Images excluded, return every record exactly as it reads.
─── Source data
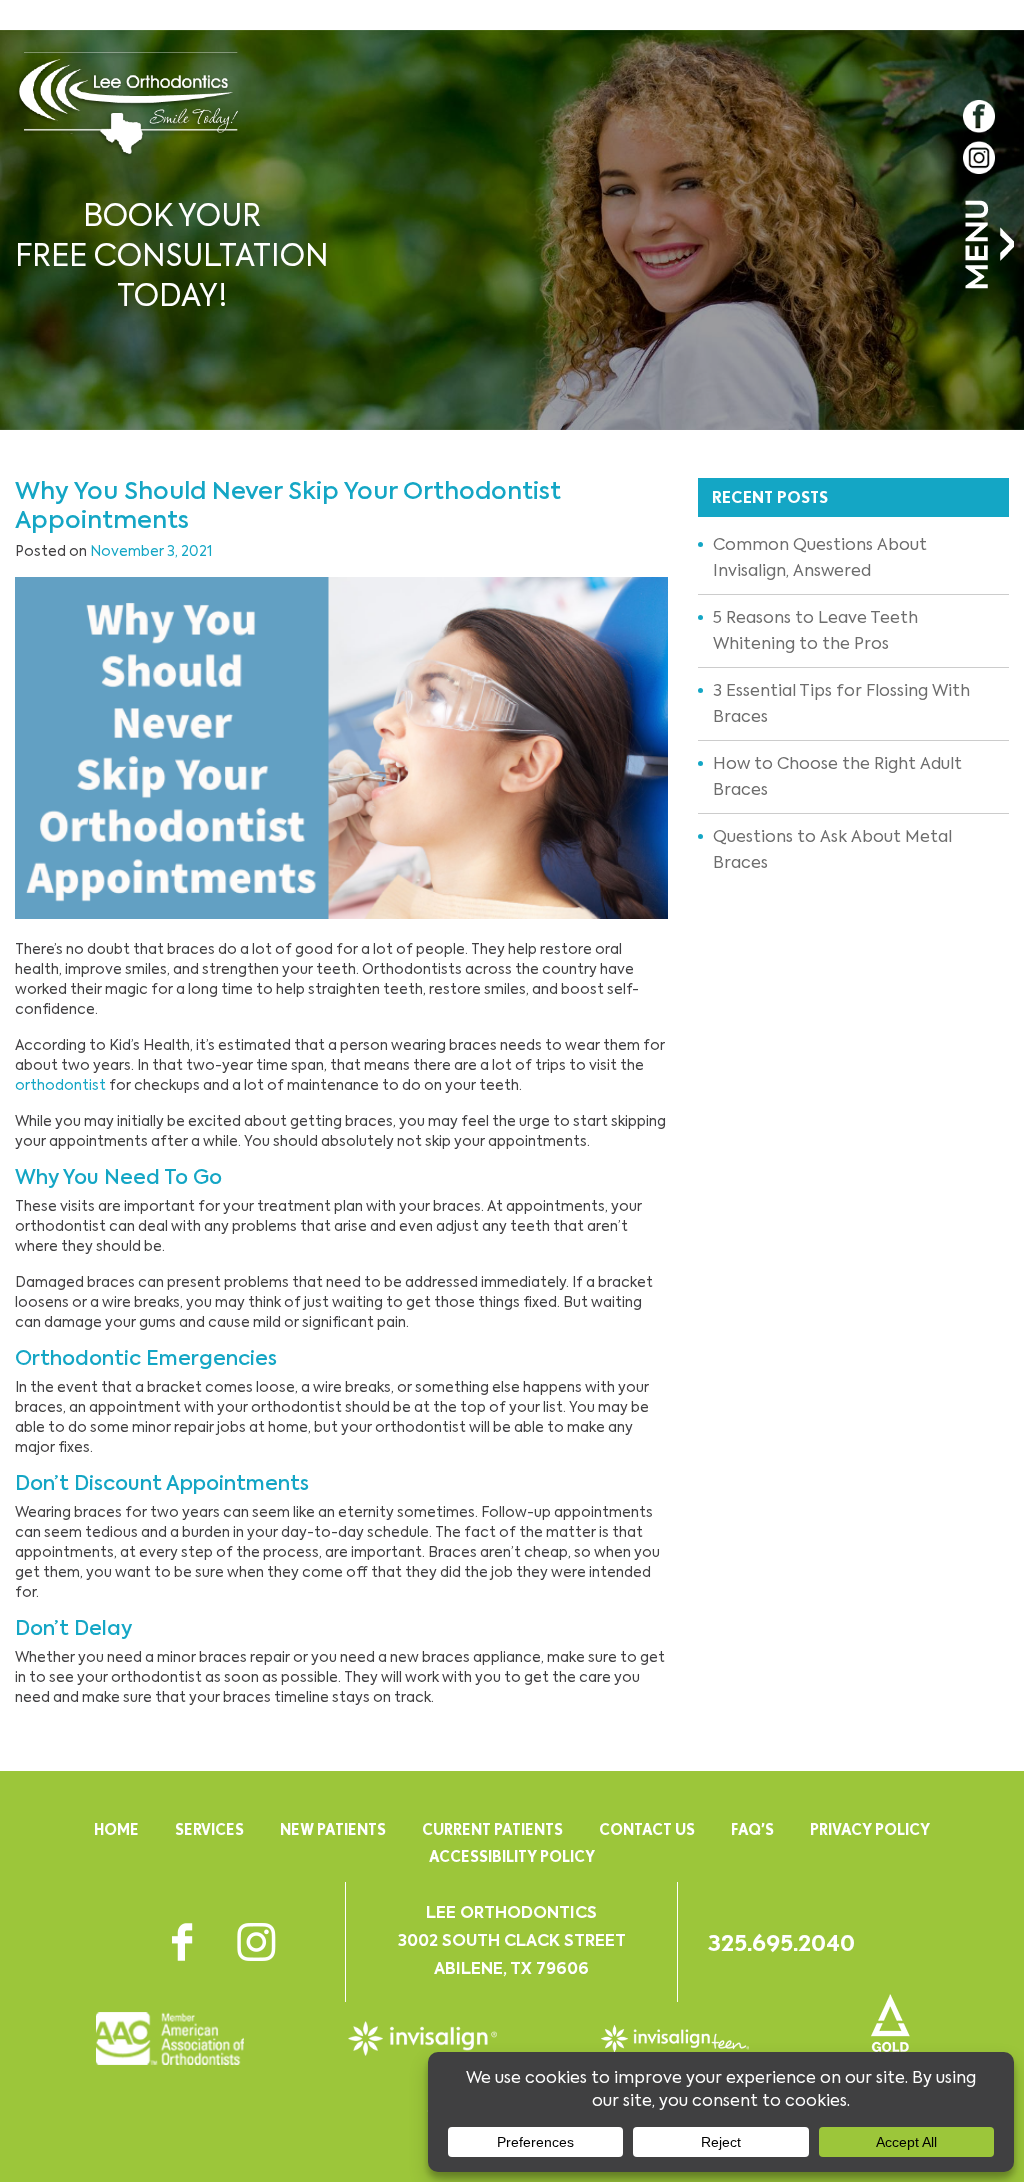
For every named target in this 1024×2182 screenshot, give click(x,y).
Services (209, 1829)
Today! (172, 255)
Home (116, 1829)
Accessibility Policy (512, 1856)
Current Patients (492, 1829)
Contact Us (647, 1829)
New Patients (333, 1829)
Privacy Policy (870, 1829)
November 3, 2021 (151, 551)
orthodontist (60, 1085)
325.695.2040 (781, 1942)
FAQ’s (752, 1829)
──────
→ Answer for the task
For every named target in this 1024×2182 screenshot, give click(x,y).
Services (209, 1829)
Today! (172, 255)
Home (116, 1829)
Accessibility Policy (512, 1856)
Current Patients (492, 1829)
Contact Us (647, 1829)
New Patients (333, 1829)
Privacy Policy (870, 1829)
November 3, 2021 (151, 551)
orthodontist (60, 1085)
325.695.2040 (781, 1942)
FAQ’s (752, 1829)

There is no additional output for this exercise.